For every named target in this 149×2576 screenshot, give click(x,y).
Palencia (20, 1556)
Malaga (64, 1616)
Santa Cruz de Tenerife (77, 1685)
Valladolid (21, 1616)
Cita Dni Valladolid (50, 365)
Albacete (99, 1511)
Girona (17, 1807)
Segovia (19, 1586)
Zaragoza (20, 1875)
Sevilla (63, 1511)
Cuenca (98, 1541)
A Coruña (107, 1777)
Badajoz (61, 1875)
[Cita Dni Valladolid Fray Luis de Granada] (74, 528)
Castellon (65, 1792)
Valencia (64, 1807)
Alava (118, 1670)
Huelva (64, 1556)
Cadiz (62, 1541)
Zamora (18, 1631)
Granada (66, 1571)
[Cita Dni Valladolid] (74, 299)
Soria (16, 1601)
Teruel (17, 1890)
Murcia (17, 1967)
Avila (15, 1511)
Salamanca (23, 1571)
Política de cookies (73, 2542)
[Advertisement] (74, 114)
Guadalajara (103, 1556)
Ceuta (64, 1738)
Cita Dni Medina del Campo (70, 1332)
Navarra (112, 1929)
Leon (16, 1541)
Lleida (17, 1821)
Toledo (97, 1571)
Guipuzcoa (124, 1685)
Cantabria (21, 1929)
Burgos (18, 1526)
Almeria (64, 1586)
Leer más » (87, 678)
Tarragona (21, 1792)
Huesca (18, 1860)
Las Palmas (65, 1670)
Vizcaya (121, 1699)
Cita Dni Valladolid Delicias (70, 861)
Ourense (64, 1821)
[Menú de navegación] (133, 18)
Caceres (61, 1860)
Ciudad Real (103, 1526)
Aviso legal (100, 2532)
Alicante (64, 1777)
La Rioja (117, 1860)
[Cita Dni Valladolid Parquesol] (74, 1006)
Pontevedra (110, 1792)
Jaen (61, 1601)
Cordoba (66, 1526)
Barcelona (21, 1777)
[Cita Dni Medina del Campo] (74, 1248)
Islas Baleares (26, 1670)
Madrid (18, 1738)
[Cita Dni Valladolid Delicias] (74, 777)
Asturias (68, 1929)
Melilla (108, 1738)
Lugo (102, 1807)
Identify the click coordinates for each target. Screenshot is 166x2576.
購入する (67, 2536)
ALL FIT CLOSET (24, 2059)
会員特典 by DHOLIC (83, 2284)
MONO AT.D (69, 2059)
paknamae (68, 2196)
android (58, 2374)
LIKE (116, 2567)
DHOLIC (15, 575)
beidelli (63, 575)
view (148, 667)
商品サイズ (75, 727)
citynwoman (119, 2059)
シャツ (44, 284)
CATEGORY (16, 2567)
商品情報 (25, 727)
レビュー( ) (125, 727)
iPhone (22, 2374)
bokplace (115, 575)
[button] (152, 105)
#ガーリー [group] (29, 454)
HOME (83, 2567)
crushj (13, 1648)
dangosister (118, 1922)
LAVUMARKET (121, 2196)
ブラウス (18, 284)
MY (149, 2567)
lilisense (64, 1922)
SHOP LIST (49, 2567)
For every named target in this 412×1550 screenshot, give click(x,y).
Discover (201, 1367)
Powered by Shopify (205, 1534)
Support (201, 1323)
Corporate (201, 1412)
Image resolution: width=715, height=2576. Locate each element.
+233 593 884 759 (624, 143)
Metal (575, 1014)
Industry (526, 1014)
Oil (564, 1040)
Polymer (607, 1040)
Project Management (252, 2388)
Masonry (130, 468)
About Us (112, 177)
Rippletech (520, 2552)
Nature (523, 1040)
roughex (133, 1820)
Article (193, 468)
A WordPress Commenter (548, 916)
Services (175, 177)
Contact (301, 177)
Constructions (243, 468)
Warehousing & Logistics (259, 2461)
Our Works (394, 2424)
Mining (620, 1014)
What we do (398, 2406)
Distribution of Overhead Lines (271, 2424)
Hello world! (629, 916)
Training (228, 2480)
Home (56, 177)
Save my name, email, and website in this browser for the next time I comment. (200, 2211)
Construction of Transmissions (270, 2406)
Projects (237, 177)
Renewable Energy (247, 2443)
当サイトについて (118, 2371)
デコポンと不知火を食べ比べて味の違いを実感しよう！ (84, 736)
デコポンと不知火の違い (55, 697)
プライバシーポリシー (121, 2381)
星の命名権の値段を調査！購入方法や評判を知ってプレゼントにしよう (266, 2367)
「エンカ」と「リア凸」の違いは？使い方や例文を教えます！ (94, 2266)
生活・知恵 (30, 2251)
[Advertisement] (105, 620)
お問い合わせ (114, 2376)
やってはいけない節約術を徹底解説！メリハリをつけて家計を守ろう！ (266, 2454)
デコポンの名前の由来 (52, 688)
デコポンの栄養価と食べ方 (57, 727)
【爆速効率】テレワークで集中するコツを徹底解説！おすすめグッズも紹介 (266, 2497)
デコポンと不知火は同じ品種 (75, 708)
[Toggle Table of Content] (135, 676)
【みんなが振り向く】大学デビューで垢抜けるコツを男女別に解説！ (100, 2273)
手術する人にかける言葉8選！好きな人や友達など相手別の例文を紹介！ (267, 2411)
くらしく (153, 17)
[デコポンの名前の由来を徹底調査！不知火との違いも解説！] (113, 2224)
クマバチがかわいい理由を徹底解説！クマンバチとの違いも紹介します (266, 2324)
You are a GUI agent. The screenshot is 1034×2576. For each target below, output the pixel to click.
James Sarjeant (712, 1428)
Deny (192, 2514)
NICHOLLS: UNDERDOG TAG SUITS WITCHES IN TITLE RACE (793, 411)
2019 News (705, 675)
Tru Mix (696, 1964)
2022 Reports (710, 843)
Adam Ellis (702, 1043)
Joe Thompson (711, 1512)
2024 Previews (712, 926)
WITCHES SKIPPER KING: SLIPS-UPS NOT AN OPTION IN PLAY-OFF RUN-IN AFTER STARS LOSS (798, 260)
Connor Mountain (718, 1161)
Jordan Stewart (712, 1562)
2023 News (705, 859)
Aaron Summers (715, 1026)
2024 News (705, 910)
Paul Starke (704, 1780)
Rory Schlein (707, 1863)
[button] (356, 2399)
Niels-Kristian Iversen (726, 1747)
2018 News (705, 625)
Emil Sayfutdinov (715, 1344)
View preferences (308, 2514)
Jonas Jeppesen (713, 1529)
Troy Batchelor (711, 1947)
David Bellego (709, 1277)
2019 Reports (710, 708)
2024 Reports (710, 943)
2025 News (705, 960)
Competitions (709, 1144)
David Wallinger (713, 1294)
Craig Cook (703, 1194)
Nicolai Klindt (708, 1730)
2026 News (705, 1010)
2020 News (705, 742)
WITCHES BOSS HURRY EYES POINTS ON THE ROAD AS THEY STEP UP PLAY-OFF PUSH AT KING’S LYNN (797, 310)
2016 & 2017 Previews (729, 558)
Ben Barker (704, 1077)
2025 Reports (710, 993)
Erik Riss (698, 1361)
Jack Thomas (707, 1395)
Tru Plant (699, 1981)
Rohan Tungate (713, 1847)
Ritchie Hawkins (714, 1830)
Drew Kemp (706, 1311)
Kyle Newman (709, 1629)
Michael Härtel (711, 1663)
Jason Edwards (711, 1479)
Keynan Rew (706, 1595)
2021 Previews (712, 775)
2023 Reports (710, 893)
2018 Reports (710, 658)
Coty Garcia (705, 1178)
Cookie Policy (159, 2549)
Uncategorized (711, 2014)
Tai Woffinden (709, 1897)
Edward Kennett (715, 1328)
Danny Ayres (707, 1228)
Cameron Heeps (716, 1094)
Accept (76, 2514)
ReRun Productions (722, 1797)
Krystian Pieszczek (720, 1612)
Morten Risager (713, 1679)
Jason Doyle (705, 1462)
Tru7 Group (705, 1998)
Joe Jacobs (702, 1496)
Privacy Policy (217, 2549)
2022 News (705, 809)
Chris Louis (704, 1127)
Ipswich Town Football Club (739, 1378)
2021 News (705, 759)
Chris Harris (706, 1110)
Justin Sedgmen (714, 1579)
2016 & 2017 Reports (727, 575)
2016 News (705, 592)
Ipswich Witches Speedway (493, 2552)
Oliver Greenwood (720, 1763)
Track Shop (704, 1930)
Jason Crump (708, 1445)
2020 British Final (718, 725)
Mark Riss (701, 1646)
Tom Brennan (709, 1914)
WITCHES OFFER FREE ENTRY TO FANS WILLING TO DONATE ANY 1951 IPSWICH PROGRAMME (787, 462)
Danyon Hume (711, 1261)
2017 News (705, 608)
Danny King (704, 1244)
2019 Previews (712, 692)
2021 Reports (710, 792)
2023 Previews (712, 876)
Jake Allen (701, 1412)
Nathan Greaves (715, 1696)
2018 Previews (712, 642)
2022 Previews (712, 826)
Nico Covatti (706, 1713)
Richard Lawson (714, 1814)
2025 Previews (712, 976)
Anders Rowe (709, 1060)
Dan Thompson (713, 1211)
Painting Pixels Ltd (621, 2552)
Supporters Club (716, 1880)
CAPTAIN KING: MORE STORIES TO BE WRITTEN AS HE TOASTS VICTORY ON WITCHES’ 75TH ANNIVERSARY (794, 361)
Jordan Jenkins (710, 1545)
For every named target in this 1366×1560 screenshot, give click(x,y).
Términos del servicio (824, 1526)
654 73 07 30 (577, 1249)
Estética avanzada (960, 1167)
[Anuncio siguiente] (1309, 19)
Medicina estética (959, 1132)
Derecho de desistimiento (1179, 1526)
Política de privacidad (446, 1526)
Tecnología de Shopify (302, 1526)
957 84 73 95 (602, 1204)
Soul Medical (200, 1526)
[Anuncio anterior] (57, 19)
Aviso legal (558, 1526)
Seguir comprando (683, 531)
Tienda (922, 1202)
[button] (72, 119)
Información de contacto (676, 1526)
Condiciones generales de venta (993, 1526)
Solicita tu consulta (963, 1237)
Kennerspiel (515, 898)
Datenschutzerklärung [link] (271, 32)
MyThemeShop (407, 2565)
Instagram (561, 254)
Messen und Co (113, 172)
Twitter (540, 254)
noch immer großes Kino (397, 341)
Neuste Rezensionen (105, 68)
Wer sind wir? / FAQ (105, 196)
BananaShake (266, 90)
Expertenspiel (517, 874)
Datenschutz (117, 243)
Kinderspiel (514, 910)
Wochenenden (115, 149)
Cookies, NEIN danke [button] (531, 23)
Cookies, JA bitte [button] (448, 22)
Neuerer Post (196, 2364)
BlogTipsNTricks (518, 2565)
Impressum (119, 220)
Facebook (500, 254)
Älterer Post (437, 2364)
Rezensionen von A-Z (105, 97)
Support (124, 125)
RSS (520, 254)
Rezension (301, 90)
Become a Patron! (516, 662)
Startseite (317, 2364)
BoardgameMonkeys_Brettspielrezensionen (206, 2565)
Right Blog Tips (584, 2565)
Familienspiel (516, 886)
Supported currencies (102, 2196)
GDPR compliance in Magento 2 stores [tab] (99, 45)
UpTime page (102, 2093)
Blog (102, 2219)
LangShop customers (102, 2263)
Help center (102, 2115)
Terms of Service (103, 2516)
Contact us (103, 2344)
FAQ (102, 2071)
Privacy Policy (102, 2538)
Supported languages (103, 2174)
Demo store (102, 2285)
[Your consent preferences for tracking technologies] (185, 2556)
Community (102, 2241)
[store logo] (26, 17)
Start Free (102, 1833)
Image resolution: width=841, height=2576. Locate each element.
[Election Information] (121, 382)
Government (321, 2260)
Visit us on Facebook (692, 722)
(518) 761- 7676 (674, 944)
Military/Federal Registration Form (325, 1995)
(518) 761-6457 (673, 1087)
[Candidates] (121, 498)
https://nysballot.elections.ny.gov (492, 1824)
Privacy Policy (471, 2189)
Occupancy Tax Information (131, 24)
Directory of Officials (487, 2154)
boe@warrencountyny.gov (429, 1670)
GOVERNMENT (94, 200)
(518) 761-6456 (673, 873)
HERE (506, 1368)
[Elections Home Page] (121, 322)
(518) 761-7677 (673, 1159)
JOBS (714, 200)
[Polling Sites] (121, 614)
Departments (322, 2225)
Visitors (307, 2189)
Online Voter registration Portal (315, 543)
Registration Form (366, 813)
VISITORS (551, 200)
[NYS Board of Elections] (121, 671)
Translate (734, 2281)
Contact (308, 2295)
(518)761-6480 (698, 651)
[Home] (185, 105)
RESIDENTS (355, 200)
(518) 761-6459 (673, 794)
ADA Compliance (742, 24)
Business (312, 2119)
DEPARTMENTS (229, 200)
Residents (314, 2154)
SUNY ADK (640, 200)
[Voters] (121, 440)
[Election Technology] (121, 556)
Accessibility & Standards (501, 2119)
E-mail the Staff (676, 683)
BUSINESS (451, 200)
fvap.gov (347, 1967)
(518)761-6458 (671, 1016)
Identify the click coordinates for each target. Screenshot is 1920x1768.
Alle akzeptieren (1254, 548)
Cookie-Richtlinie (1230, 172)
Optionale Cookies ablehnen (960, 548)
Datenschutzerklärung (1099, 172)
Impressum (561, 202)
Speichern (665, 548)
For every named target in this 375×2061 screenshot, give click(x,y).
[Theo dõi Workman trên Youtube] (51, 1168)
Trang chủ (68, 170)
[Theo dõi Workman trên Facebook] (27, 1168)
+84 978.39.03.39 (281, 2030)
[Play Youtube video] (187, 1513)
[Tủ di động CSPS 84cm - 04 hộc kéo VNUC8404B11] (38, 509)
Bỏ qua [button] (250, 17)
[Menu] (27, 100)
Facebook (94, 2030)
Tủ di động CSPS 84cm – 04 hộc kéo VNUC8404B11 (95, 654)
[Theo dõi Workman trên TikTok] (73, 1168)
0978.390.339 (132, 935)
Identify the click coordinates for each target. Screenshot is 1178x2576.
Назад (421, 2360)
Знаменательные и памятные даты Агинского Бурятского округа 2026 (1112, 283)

■ Task prompt
Nothing but an exact copy of the lines from the first one above through the line holding "Política de cookies (73, 2542)" should be returned.

■ Exercise response
For every named target in this 149×2576 screenshot, give click(x,y).
Palencia (20, 1556)
Malaga (64, 1616)
Santa Cruz de Tenerife (77, 1685)
Valladolid (21, 1616)
Cita Dni Valladolid (50, 365)
Albacete (99, 1511)
Girona (17, 1807)
Segovia (19, 1586)
Zaragoza (20, 1875)
Sevilla (63, 1511)
Cuenca (98, 1541)
A Coruña (107, 1777)
Badajoz (61, 1875)
[Cita Dni Valladolid Fray Luis de Granada] (74, 528)
Castellon (65, 1792)
Valencia (64, 1807)
Alava (118, 1670)
Huelva (64, 1556)
Cadiz (62, 1541)
Zamora (18, 1631)
Granada (66, 1571)
[Cita Dni Valladolid] (74, 299)
Soria (16, 1601)
Teruel (17, 1890)
Murcia (17, 1967)
Avila (15, 1511)
Salamanca (23, 1571)
Política de cookies (73, 2542)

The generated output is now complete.